INSTRUCTION: Return everything from the line containing "You are a GUI" down to the line containing "tap(110, 618)", both included, exactly as the data shows it. Leave the pictures out of your answer.

# Start of DATA EXCERPTS

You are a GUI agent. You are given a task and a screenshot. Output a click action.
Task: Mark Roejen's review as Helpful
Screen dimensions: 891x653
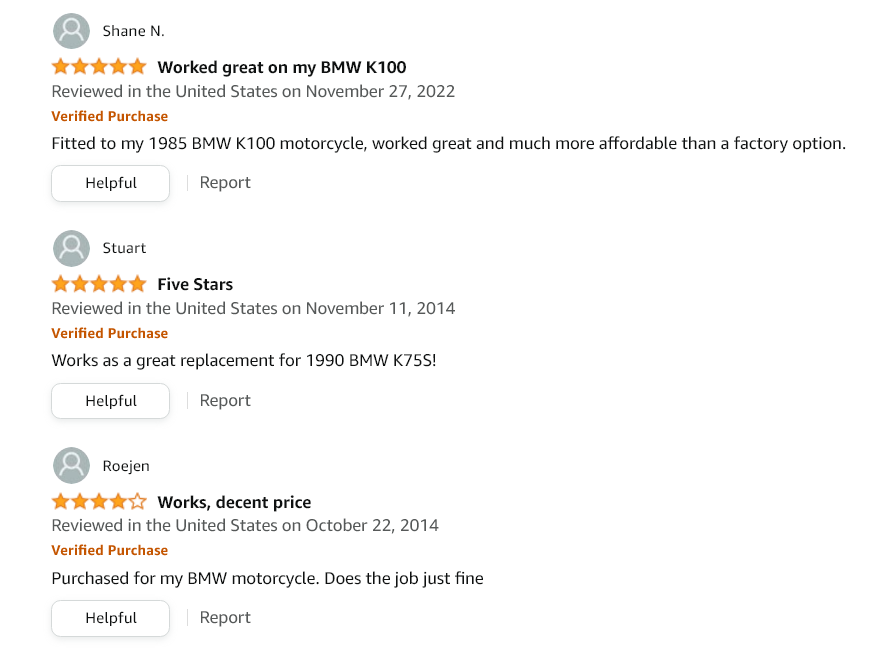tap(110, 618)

# End of DATA EXCERPTS
# Start of DATA EXCERPTS

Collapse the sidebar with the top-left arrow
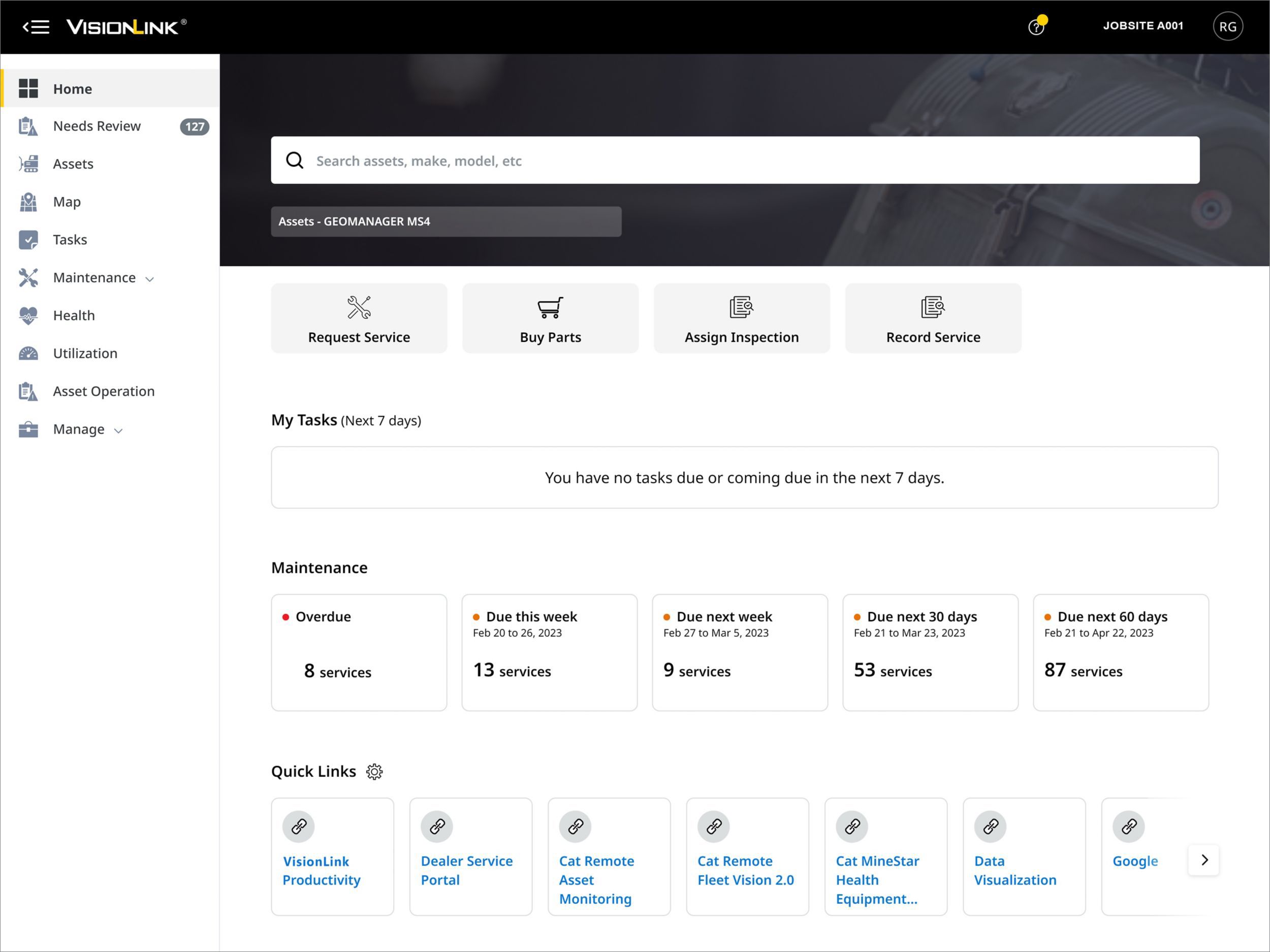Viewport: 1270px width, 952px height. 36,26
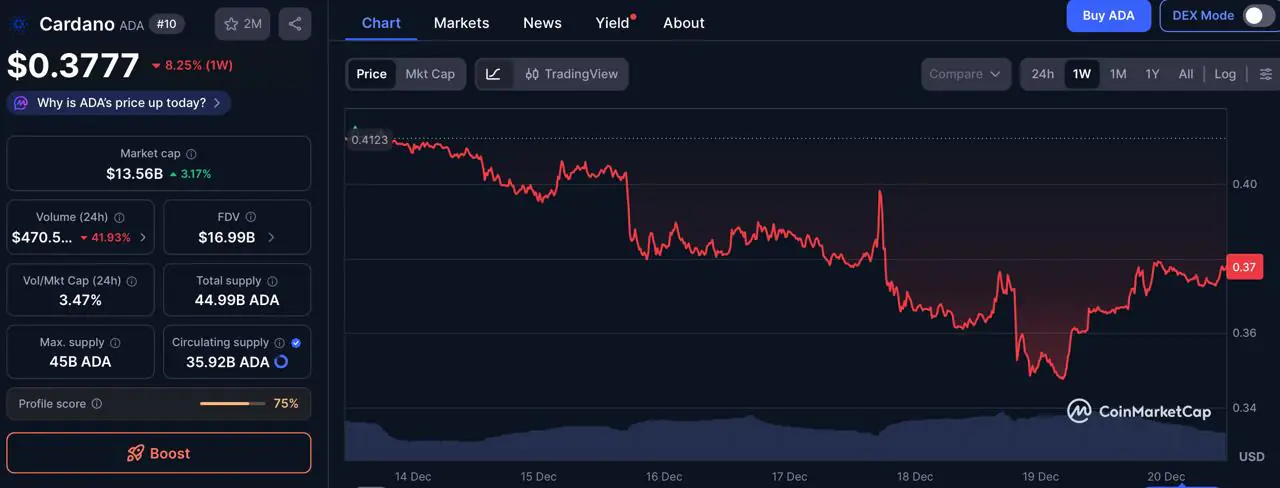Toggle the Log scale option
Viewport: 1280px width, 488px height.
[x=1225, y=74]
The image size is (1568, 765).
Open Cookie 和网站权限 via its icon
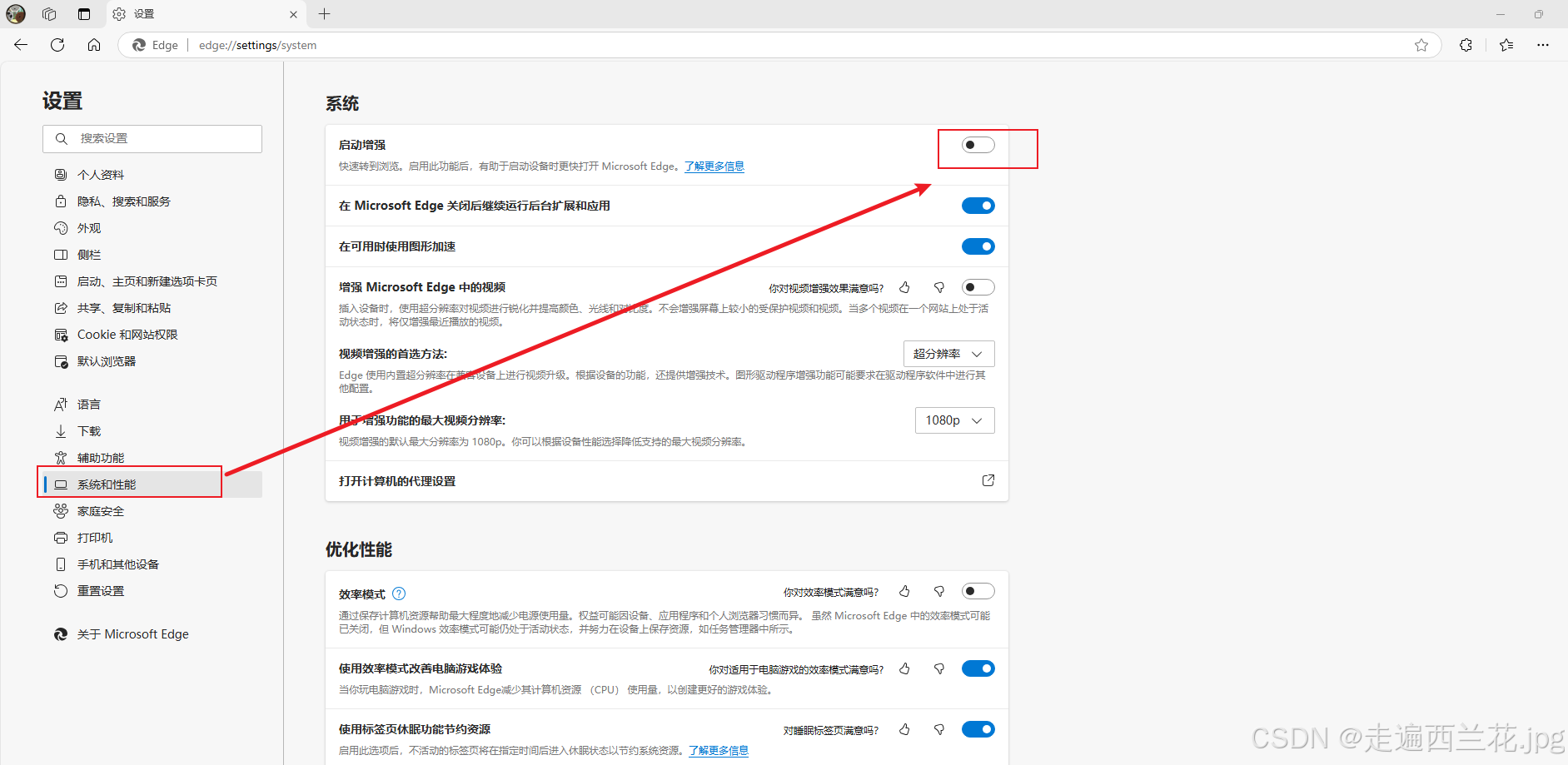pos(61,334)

# End of DATA EXCERPTS
# Start of DATA EXCERPTS

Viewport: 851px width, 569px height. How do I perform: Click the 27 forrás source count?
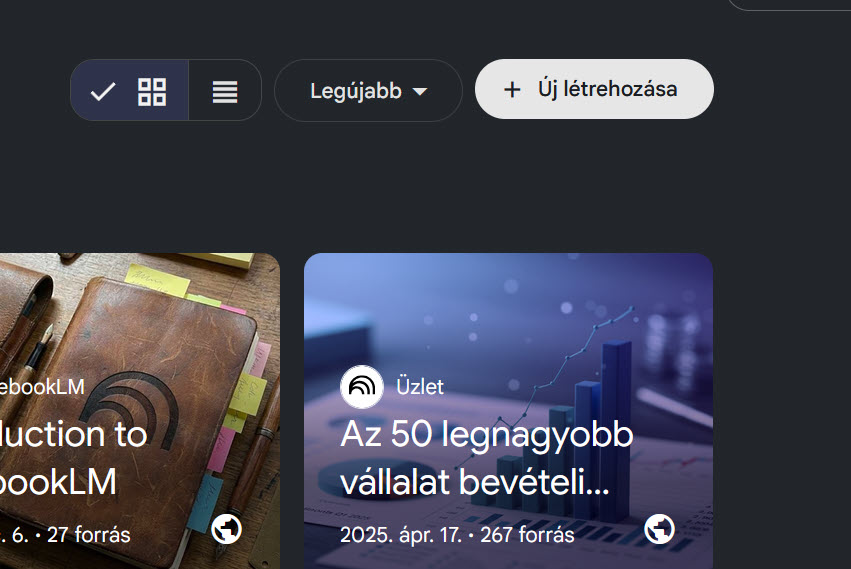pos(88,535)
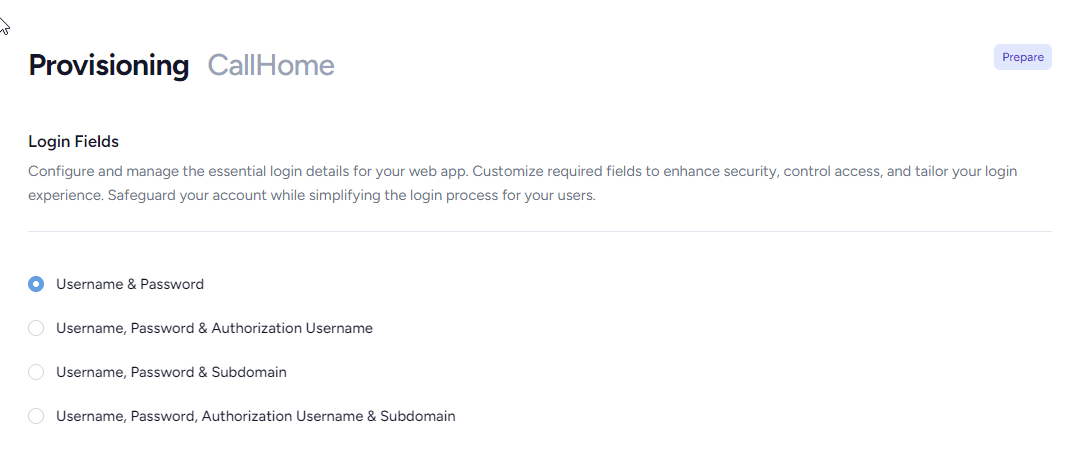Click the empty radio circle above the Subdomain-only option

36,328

# End of DATA EXCERPTS

FINISHED ANSWER:
You are a GUI agent. You are given a task and a screenshot. Output a click action.
Task: Mark Roejen's review as Helpful
Screen dimensions: 891x653
tap(110, 618)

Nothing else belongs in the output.